Owain F Carter

Programming Languages as Cars


Humour


Selecting a Programming Language

Assembler       - A formula I race car.  Very fast but difficult to drive
                  and maintain.

FORTRAN II      - A Model T Ford.  Once it was the king of the road.

FORTRAN IV      - A Model A Ford.

FORTRAN 77      - a six-cylinder Ford Fairlane with manual transmission
                  and no seat belts.

COBOL           - A deliver van  It's bulky and ugly but it does the work.

BASIC           - A second-hand Rambler with a rebuilt engine and patched
                  upholstery.  Your dad bought it for you to learn to
                  drive.  You'll ditch it as soon as you can afford a new
                  one.

PL/I            - A Cadillac convertable with automatic transmission, a
                  two-tone paint job, white-wall tires, chrome exhaust
                  pipes, and fuzzy dice hanging in the windshield.

C               - A black Firebird, the all macho car.  Comes with optional
                  seatbelt (lint) and optional fuzz buster (escape to
                  assembler).

ALGOL 60        - An Austin Mini.  Boy that's a small car.

Pascal          - A Volkswagon Beetle.  It's small but sturdy.  Was once
                  popular with intellectual types.

Modula II       - A Volkswagon Rabbit with a trailer hitch.

ALGOL 68        - An Aston Martin.  An impressive car but not just anyone
                  can drive it.

LISP            - An electric car.  It's simple but slow.  Seat belts are
                  not available.

PROLOG/LUCID    - Prototype concept cars.

Maple/MACSYMA   - All-terrain vehicles.

FORTH           - A go-cart.

LOGO            - A kiddie's replica of a Rolls Royce.  Comes with a
                  real engine and a working horn.

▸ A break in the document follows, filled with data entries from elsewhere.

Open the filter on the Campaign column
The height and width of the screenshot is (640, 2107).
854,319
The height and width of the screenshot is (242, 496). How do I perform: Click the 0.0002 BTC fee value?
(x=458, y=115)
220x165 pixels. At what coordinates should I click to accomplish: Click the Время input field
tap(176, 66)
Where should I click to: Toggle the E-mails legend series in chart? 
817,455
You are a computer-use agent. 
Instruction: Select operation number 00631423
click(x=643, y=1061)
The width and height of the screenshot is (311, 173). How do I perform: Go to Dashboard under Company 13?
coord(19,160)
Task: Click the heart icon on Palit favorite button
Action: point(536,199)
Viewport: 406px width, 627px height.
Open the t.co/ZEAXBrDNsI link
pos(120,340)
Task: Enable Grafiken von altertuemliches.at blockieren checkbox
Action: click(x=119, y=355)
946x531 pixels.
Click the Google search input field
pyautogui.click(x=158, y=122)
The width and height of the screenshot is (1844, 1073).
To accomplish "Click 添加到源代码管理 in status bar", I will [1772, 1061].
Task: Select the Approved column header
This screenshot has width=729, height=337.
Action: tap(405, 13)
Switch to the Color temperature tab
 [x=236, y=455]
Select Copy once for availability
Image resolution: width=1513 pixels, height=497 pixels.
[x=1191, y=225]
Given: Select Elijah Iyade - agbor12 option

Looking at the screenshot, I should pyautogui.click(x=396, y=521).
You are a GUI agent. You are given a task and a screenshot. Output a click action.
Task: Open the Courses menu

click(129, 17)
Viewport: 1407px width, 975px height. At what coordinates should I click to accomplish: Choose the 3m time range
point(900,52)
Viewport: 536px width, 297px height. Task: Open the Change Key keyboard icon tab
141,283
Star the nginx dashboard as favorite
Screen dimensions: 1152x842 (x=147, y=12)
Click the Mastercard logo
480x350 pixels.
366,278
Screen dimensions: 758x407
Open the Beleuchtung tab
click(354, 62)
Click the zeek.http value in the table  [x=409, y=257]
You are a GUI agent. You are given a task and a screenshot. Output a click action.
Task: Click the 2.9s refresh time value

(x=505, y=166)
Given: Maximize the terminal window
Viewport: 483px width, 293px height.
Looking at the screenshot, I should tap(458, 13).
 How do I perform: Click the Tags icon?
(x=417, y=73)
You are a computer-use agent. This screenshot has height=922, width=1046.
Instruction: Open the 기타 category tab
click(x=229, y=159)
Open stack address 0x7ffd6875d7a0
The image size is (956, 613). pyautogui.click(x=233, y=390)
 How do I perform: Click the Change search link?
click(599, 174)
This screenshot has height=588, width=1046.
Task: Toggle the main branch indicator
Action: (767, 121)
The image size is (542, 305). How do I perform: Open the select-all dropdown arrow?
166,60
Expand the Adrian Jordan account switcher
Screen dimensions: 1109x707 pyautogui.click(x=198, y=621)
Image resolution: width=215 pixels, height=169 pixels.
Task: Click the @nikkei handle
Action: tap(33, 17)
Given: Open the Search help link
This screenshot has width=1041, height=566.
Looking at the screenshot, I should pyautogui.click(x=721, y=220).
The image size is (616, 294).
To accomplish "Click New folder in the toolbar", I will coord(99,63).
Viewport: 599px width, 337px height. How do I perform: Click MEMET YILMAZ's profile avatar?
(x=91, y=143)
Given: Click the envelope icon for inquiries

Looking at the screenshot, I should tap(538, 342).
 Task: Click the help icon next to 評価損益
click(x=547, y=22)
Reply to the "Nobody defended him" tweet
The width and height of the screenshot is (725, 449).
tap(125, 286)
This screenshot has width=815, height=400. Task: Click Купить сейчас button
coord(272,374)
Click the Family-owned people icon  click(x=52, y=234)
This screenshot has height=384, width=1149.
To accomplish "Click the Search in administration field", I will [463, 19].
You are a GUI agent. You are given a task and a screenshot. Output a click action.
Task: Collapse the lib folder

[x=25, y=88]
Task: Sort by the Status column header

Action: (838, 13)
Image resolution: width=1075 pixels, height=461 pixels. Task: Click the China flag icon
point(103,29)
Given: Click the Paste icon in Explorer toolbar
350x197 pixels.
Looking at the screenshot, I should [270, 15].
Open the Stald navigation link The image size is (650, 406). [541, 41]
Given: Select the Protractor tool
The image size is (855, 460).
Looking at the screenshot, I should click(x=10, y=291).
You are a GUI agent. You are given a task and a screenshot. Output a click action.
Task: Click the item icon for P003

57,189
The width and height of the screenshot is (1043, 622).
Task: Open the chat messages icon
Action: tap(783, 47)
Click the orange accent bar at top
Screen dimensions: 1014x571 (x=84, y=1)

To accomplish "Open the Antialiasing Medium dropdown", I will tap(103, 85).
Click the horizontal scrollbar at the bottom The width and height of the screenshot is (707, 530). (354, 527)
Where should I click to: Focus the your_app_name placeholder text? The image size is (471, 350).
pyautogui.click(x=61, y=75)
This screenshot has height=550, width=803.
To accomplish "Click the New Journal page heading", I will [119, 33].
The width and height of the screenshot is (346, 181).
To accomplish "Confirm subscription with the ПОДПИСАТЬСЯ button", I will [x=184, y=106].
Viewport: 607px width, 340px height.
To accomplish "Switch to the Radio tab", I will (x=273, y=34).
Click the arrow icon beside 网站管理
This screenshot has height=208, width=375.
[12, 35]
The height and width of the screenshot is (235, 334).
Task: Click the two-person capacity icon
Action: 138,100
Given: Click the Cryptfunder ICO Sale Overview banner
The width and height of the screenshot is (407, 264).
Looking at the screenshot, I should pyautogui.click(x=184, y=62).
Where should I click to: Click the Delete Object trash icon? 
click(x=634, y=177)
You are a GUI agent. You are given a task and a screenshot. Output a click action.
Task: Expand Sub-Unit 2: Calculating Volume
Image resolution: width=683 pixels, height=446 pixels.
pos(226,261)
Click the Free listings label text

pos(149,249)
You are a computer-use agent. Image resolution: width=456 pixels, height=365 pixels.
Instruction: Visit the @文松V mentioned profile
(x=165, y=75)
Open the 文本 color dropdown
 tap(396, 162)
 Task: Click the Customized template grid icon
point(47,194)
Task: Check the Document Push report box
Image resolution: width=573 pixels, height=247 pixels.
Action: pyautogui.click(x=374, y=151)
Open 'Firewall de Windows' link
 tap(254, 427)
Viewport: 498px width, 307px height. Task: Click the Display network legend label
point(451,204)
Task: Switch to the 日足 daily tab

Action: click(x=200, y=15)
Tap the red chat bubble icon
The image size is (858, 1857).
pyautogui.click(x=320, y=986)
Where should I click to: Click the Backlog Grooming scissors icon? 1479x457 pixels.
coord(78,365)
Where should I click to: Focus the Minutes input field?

APL             - A double-decker bus.  It takes rows and columns of
                  passengers to the same place all at the same time
                  but it drives only in reverse and is instrumented
                  in Greek.

Ada             - An army-green Mercedes-Benz staff car.  Power steering,
                  power brakes, and automatic transmission are standard.
                  No other colors or options are available.  If it's good
                  enough for generals, it's good enough for you.